Dataset content: Begin

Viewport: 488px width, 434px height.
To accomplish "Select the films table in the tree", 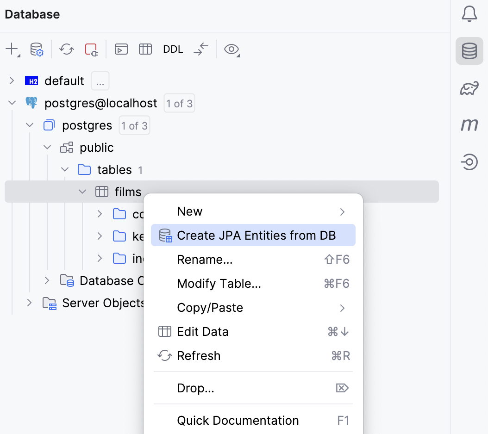I will 128,192.
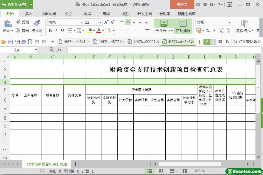
Task: Click the font color red A swatch
Action: coord(99,31)
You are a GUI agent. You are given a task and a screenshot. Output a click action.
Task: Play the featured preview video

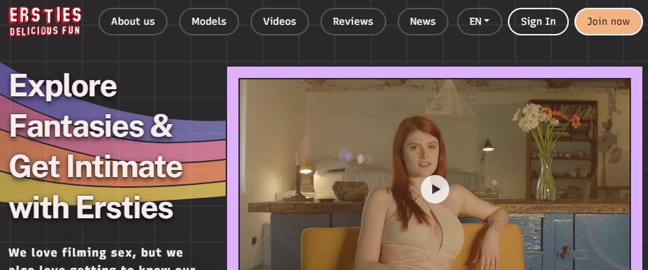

Dataset content: End

→ **Problem to work on**:
Your task is to transcribe exactly the lines from the one containing "You are a GUI" through the final line of the entries above, pictures excluded.

→ **Solution for this task**:
You are a GUI agent. You are given a task and a screenshot. Output a click action.
Task: Play the featured preview video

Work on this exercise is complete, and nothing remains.